Advance care planning (ACP) is the term used to describe the conversation between people, their families and carers and those looking after them about their future wishes and priorities for care. In some areas this is known by other terms such as personalised care planning, anticipatory care, etc, but ACP is generally the internationally recognised term used by over 40 countries. It is in line with the Mental Capacity Act of 2005. ACP now involves consideration of three possible decisions:
- Advance statements.
- Advance decision to refuse treatment.
- Lasting power of attorney.
Clinical Editor's comments (September 2017)
Dr Hayley Willacy notes a recent change to the definition of advanced care planning:
'Advance care planning is a process that supports adults at any age or stage of health in understanding and sharing their personal values, life goals, and preferences regarding future medical care. The goal of advance care planning is to help ensure that people receive medical care that is consistent with their values, goals and preferences during serious and chronic illness' . Further high-quality information can also be accessed at the Gold Standards Framework website.
These are statements about the person's wishes with regard to medical treatment or social care in the future. They may be verbal or written but should be documented if possible. They are not legally binding but healthcare professionals should take them into account when capacity is lost. They may consist of specific wishes, or more general statements about beliefs and values.
Advance decision to refuse treatment
These are legally binding statements regarding refusal to specific medical treatments in the event of lack of capacity. They may not relate to basic care, such as provision of oral food and drink or prevention of bed sores.

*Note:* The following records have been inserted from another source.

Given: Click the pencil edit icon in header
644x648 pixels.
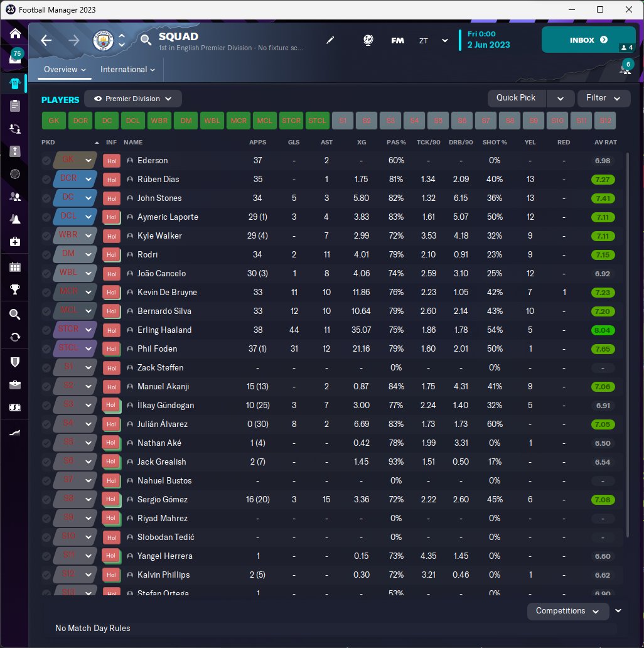Looking at the screenshot, I should pyautogui.click(x=330, y=40).
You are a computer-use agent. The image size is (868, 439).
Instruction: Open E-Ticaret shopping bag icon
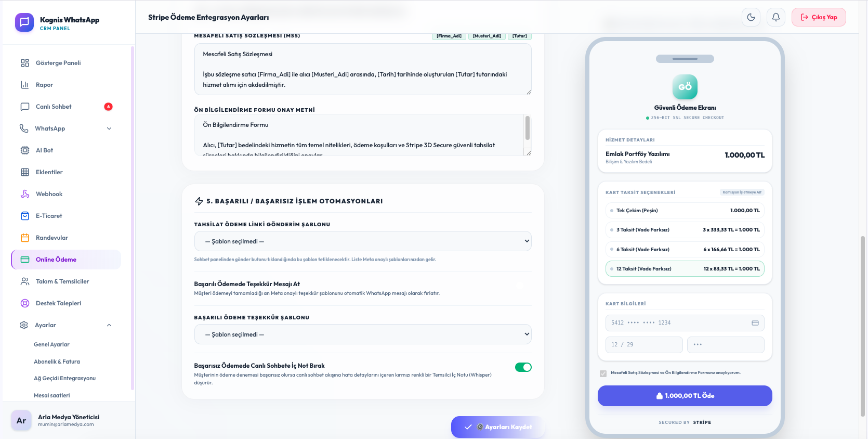tap(24, 216)
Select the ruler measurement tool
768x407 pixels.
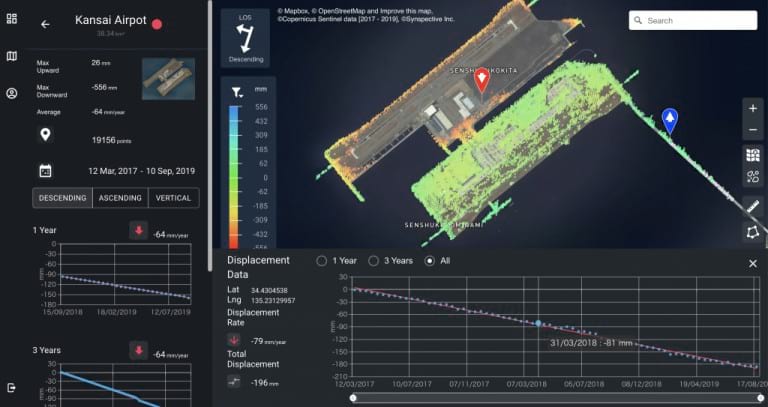pyautogui.click(x=753, y=206)
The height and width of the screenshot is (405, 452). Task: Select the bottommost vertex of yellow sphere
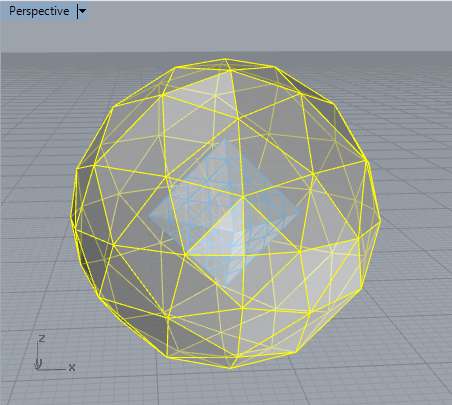point(230,368)
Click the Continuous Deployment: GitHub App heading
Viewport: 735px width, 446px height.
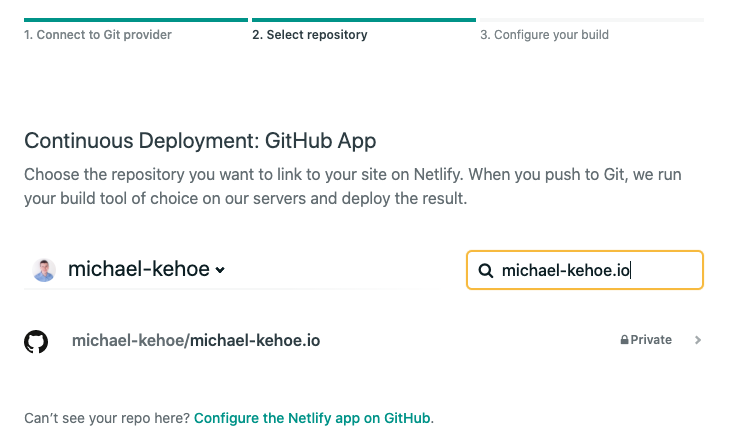click(199, 141)
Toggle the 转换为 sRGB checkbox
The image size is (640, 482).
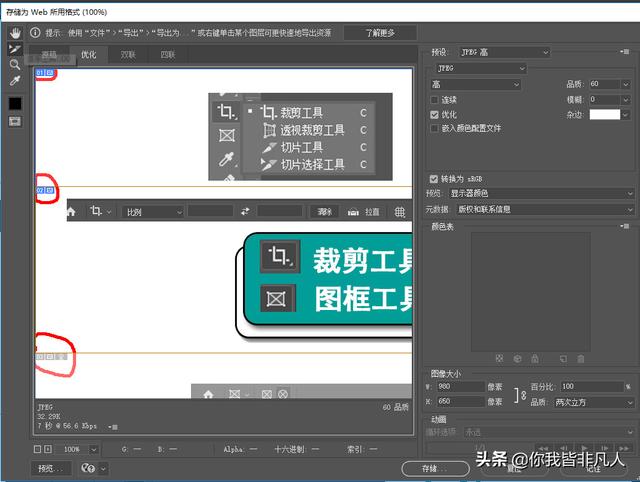click(x=434, y=177)
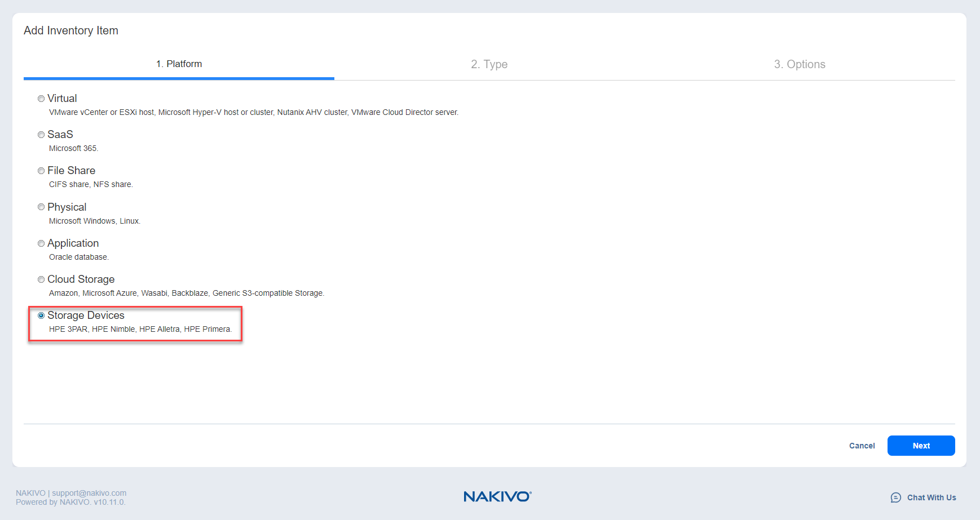Pick the Physical platform radio button
980x520 pixels.
coord(41,207)
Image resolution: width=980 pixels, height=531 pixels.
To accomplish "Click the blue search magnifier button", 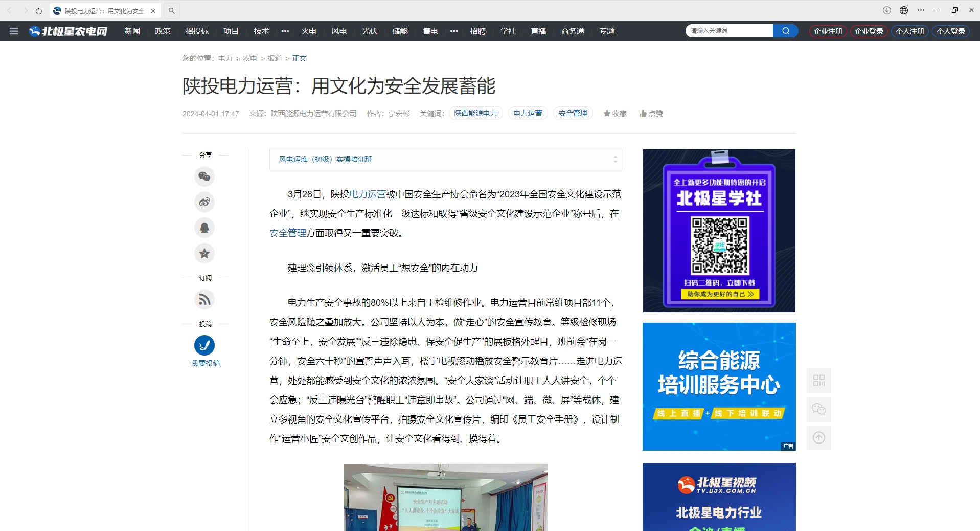I will 785,31.
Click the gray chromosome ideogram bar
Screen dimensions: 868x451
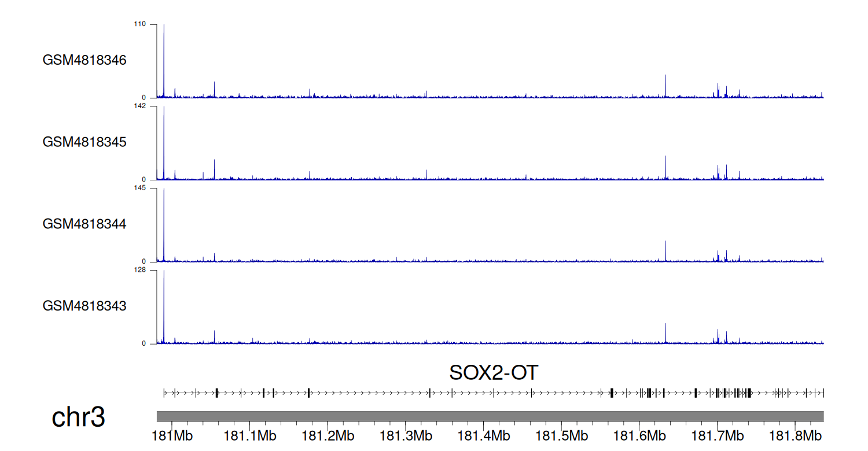[490, 416]
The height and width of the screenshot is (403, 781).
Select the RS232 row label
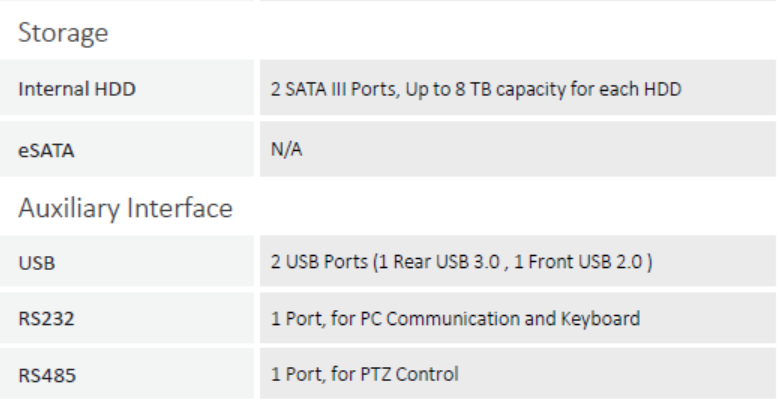coord(127,318)
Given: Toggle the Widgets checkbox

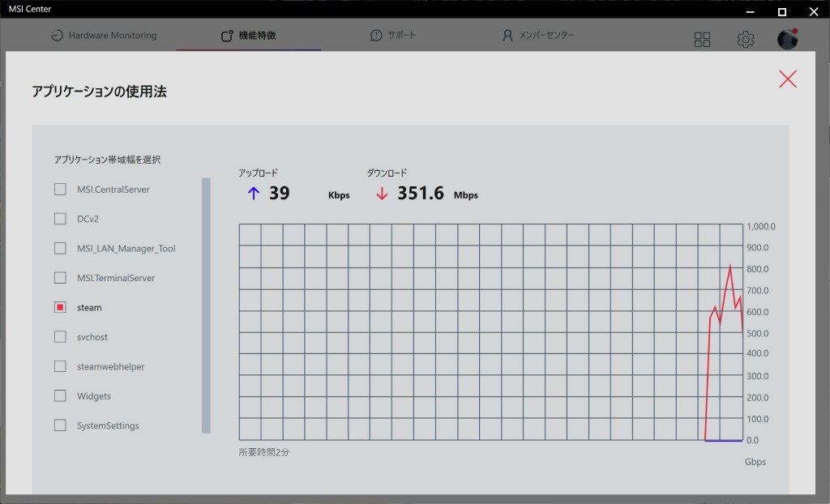Looking at the screenshot, I should (60, 396).
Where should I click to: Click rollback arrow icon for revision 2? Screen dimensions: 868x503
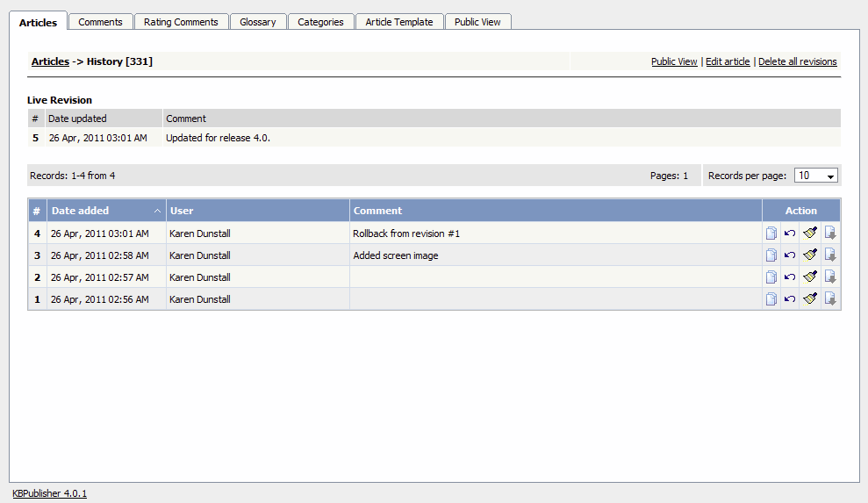point(790,277)
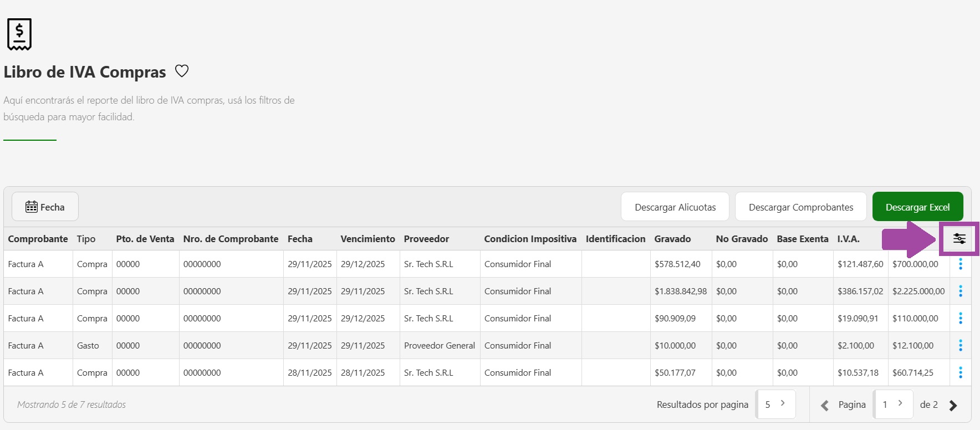Open three-dot menu for $700.000,00 invoice row
The width and height of the screenshot is (980, 430).
coord(960,264)
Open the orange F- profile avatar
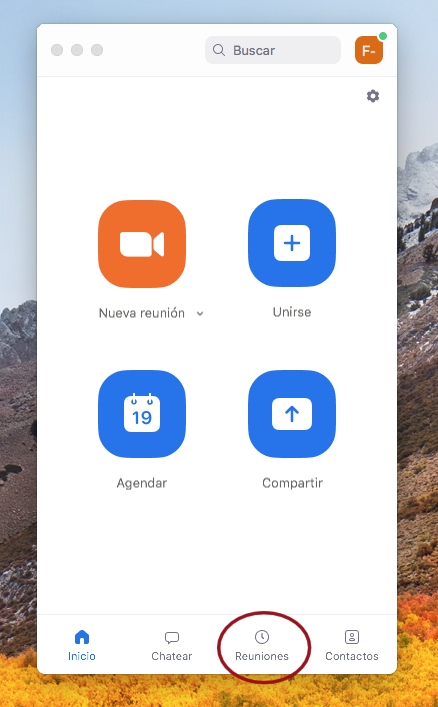The width and height of the screenshot is (438, 707). 369,50
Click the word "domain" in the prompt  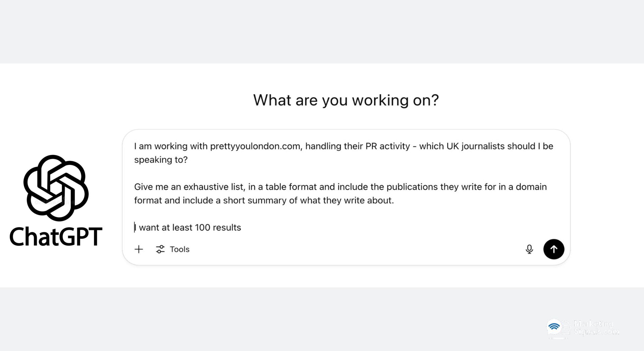(531, 187)
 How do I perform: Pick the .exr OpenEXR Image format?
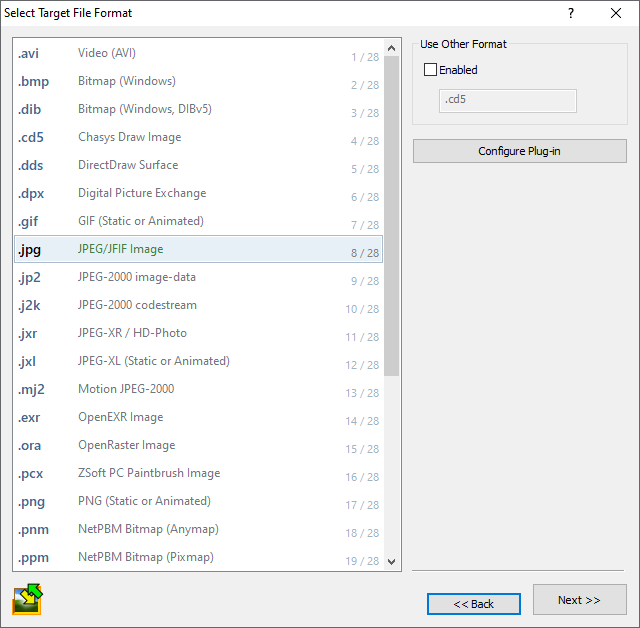pos(198,417)
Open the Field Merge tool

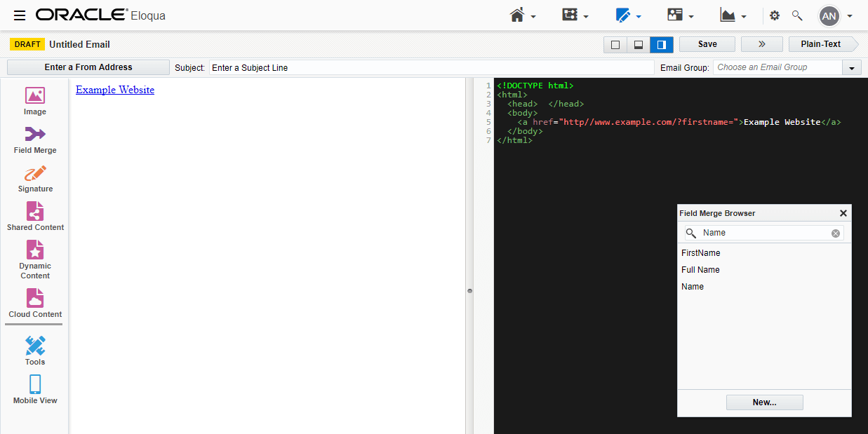[34, 140]
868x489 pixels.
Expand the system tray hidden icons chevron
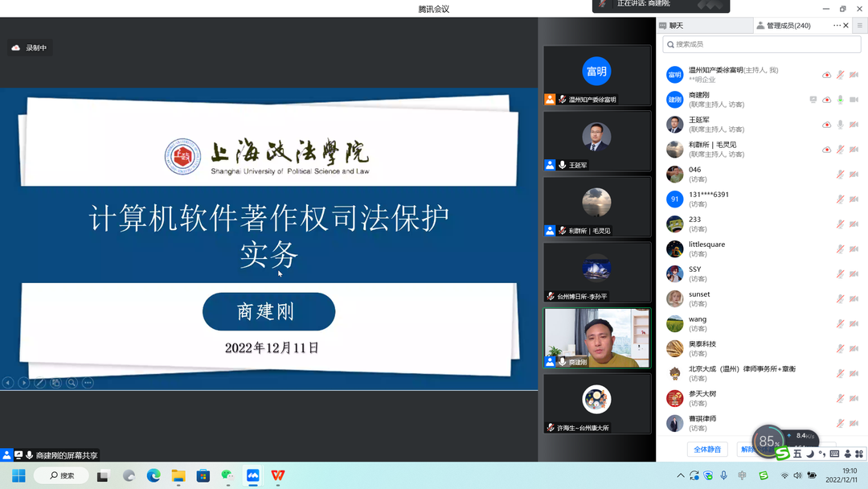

A person must be over the age of 18 to make a valid advance decision to refuse treatment and must have the capacity to make the decision.
Lasting Power of Attorney (LPA)
This is the nomination of another person to make decisions on one's behalf in the event of loss of capacity. There are two types of LPA:
- Property and affairs LPA.
- Health and welfare LPA.
These are different documents and cover different issues. A person can choose to take one or both options. An application form must be completed. Each must be registered, at a cost, with the Office of the Public Guardian in order to be used. Each must be signed by the applicant, a witness, the nominated attorney(s) and also a signatory who confirms current capacity. The latter can be a health professional but may also be anybody who has known the applicant for at least two years and does not benefit from the LPA. Furthermore, there must be a "named person" who must be notified should the LPA be registered. A person must be over the age of 18 and considered to have mental capacity to make this decision when applying for an LPA.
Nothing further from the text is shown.